Taste and Color

So, last night was another one of those tales of two meals.  I packed myself a rather pathetic dinner of hard boiled eggs, bread, pickles, and blackberry cake. 🙂 And took no pictures.

Theresa, on the other hand made herself a nice tofu curry with quinoa.  The interesting part about her curry was that she made it into a little experiment.  We all know that color affects how we perceive taste.  For instance, food without bright coloring often is perceived as bland, although it might be the same exact flavor as the neon orange ones.  Enter the excess of chaotically bright processed foods in the present food system.

Our mixed heirloom canned tomatoes.

Well, Theresa thought- why not use the mixed green canned tomatoes for the curry.  I’d be expecting a nice red tomato curry, will the green turn me off?  She made a nice tofu curry, that I am just now enjoying for lunch.

Vegetable Curry with Crumbled Tofu over Quinoa, with a dollop of Basil. I'm not sure if Theresa was planning to put basil on my leftovers... she could have mistaken the basil cubes for the cilantro cubes...... not too bad in flavor combo, actually.

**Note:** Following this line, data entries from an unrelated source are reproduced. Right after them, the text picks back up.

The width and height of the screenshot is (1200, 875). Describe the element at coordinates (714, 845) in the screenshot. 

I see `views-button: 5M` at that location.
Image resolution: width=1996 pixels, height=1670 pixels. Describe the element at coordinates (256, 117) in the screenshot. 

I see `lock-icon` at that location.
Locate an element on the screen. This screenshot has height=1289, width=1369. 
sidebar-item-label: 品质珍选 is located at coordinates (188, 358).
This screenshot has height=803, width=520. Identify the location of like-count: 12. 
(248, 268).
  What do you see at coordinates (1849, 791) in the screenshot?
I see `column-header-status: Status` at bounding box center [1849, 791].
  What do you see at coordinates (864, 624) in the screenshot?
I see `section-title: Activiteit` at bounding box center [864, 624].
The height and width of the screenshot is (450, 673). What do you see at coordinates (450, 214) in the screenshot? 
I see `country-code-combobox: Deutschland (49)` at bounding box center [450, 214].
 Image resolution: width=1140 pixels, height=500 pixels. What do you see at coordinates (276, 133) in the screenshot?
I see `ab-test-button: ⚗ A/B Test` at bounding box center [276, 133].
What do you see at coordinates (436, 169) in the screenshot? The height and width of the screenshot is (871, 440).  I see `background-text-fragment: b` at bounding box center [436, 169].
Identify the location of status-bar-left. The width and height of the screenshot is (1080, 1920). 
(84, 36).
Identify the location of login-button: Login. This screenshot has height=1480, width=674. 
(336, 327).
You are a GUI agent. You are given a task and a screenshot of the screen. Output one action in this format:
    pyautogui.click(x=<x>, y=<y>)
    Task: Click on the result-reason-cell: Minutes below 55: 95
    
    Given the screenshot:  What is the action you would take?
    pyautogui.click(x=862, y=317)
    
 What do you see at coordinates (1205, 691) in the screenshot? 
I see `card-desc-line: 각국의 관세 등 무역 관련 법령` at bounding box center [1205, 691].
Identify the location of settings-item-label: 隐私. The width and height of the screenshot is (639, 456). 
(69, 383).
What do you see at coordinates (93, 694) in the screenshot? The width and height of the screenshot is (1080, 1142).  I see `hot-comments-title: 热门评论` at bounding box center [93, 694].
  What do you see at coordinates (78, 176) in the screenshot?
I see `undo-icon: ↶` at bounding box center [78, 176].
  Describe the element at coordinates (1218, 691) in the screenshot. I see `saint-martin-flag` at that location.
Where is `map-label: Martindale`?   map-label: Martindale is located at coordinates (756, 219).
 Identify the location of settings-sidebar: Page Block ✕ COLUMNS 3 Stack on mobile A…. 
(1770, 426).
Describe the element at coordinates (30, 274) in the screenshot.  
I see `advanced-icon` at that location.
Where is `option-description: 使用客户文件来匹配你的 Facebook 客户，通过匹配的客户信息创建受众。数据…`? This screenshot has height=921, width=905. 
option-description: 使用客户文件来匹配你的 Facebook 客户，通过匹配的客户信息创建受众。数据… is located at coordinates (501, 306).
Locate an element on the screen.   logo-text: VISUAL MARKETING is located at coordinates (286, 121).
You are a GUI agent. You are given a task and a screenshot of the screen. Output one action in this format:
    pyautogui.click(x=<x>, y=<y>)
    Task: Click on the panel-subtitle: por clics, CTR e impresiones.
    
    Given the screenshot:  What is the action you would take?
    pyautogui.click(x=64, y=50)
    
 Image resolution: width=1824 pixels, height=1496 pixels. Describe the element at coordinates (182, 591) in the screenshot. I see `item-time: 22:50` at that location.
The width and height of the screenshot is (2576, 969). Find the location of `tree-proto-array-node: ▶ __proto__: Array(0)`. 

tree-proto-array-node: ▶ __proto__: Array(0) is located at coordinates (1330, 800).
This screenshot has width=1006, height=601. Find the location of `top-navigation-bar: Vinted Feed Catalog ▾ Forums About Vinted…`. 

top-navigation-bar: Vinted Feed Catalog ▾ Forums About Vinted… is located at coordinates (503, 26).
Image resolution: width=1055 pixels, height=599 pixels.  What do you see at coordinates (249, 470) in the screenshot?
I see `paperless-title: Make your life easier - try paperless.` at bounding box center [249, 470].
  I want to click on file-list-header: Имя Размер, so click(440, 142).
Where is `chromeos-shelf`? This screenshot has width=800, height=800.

She used some onion, eggplant, greens (looks like kohlrabi greens), pepper, the green tomatoes, tofu and spices.  The result was a tasty curry, that she said just didn’t look as appetizing.  It still tasted good, but somehow her mind couldn’t quite connect it with normal curry.  For me, as I eat this curry, it doesn’t bother me.  I think it looks like a yellow curry to me, and it fits that schema well enough for me. Ah perception.  This is just another bizarre part of life.  Fortunately, using green heirloom tomatoes will not make the food taste bad, it will simply change some of your perceptions of the food.

More veggie-tofu curry love.

Some people may not want to eat a particular dish without a particular color version of a vegetable.  This can sometimes be an issue for the CSA.  Red Fire Farm’s CSA often provides really neat colored produce varieties, like purple cauliflower.  Some people go for it.  They want the cool colored cauliflower, it adds to their food experience.  Whereas others ask “where are the normal white ones?”  In this scenario, their food schema is stilted by the novel color, and the new colored food probably won’t be ‘quite right’ to them unless they take a leap of faith, or get acclimated to it. Then there’s the whole sense of disgust, which is a whole other psychological can of worms that can effects different foods more than others.  For instance, you’d probably be more likely to eat a novel colored vegetable or fruit, versus meat, right?

Well, that’s pretty much it for Theresa’s meal and my pop-science food perception philosophizing.   As we near the weekend, I’d like to point out an interesting event that we are going to tomorrow: Sprout, a fundraiser part of Waltham Fields Community Farm.  There’s going to be a silent auction on some local niceties (things like CSA shares, or local products) local food to be served by Newbery College’s Ethics of Eating Class, and looks like fun.

Happy Friday to everyone!  I hope you have a great weekend.